Data on where items appear:

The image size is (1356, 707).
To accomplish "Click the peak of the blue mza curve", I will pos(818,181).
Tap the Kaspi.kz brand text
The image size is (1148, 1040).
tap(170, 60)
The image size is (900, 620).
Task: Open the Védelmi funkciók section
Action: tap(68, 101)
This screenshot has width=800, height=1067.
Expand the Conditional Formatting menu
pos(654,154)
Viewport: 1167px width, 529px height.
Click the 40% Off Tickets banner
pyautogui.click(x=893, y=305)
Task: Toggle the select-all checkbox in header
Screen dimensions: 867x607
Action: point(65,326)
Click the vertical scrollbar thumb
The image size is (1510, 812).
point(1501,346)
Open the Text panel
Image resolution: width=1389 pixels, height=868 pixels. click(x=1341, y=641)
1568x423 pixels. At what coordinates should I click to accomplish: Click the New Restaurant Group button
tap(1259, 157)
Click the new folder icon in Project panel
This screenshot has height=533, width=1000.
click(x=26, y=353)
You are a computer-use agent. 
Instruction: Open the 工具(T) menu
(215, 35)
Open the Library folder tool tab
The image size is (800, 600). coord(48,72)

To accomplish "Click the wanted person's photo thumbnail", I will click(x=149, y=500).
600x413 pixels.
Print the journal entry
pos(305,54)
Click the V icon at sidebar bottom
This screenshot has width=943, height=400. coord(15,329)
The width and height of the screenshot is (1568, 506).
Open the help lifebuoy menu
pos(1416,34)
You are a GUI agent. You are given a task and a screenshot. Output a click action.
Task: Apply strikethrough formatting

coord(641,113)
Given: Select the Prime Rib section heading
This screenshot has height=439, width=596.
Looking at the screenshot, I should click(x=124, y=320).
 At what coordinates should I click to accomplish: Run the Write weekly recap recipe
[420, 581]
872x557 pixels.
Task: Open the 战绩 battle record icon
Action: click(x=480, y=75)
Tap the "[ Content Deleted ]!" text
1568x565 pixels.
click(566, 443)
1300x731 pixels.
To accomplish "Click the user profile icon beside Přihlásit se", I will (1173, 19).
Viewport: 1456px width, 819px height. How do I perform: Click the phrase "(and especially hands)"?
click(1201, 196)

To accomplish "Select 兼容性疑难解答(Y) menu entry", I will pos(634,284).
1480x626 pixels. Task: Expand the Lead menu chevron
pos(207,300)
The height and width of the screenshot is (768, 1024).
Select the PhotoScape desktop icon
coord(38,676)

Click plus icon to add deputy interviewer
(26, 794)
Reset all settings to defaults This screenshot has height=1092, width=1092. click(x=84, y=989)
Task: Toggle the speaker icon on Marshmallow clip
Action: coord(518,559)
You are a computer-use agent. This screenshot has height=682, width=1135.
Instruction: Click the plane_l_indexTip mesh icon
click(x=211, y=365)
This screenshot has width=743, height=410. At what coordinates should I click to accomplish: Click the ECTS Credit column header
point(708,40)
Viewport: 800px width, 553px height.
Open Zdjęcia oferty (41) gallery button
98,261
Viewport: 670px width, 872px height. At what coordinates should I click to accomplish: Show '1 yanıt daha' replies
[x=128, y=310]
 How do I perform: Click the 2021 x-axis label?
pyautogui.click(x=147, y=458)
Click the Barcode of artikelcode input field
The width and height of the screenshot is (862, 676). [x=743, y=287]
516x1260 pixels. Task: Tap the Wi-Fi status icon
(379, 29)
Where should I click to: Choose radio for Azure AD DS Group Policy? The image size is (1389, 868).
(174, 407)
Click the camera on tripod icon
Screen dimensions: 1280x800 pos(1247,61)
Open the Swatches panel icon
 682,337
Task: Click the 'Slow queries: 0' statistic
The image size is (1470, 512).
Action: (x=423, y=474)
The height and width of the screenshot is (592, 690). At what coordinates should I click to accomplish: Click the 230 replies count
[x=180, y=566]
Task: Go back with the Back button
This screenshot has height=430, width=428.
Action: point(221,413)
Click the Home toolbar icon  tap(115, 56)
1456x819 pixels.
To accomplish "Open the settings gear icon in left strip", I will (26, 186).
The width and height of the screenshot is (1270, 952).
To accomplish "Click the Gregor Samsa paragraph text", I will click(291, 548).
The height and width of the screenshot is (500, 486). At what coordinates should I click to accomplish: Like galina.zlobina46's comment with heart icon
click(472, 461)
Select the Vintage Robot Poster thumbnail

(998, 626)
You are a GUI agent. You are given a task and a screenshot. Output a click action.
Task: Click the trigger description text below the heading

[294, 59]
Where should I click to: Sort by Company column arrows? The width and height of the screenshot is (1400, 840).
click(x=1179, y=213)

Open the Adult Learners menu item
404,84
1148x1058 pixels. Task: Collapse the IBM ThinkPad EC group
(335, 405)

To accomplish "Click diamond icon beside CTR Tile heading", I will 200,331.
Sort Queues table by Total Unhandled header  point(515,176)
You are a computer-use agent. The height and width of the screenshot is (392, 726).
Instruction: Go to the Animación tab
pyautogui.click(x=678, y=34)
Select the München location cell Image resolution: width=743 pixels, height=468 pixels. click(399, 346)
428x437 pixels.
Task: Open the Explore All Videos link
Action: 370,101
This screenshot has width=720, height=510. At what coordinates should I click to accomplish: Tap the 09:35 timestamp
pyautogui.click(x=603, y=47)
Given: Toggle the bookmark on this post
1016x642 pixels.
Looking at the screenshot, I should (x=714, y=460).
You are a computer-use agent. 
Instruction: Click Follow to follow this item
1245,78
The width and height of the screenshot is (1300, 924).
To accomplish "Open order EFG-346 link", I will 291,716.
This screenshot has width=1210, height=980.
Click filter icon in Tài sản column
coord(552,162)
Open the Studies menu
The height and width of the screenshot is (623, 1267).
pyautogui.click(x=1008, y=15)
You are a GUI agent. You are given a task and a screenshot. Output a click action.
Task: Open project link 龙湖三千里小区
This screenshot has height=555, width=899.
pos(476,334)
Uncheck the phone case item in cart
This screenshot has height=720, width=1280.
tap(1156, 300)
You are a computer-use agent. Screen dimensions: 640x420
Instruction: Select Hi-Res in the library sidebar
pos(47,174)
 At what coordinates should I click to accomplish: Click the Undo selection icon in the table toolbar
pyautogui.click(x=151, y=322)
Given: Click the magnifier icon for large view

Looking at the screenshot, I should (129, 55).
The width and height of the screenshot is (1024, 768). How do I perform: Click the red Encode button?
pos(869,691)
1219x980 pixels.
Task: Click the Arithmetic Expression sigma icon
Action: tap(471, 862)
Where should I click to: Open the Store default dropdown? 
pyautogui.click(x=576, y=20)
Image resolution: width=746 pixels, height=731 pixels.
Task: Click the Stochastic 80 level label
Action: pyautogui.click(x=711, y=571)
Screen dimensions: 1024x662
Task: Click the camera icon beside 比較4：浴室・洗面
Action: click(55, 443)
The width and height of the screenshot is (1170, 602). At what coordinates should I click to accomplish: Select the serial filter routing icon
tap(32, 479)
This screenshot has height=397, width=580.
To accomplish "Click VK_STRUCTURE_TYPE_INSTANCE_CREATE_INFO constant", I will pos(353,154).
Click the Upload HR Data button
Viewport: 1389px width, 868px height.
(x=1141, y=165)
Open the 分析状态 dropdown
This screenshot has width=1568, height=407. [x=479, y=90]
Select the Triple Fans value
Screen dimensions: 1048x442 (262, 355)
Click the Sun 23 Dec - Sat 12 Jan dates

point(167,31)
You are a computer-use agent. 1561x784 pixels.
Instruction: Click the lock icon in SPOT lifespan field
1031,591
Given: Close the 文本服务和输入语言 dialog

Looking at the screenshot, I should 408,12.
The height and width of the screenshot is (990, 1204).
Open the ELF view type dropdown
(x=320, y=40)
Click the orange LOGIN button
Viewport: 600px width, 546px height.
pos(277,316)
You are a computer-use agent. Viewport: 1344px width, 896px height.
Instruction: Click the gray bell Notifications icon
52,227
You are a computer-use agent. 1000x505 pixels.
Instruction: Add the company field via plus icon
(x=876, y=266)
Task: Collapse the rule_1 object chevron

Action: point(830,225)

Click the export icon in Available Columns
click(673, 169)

• **Exercise aim**
Copy out the lines of the data exactly as they appear, everything from the line containing "Click the Upload HR Data button" down to the line containing "Looking at the screenshot, I should 408,12.".

• **Task solution**
Click the Upload HR Data button
Viewport: 1389px width, 868px height.
(x=1141, y=165)
Open the 分析状态 dropdown
This screenshot has width=1568, height=407. [x=479, y=90]
Select the Triple Fans value
Screen dimensions: 1048x442 (262, 355)
Click the Sun 23 Dec - Sat 12 Jan dates

point(167,31)
You are a computer-use agent. 1561x784 pixels.
Instruction: Click the lock icon in SPOT lifespan field
1031,591
Given: Close the 文本服务和输入语言 dialog

Looking at the screenshot, I should 408,12.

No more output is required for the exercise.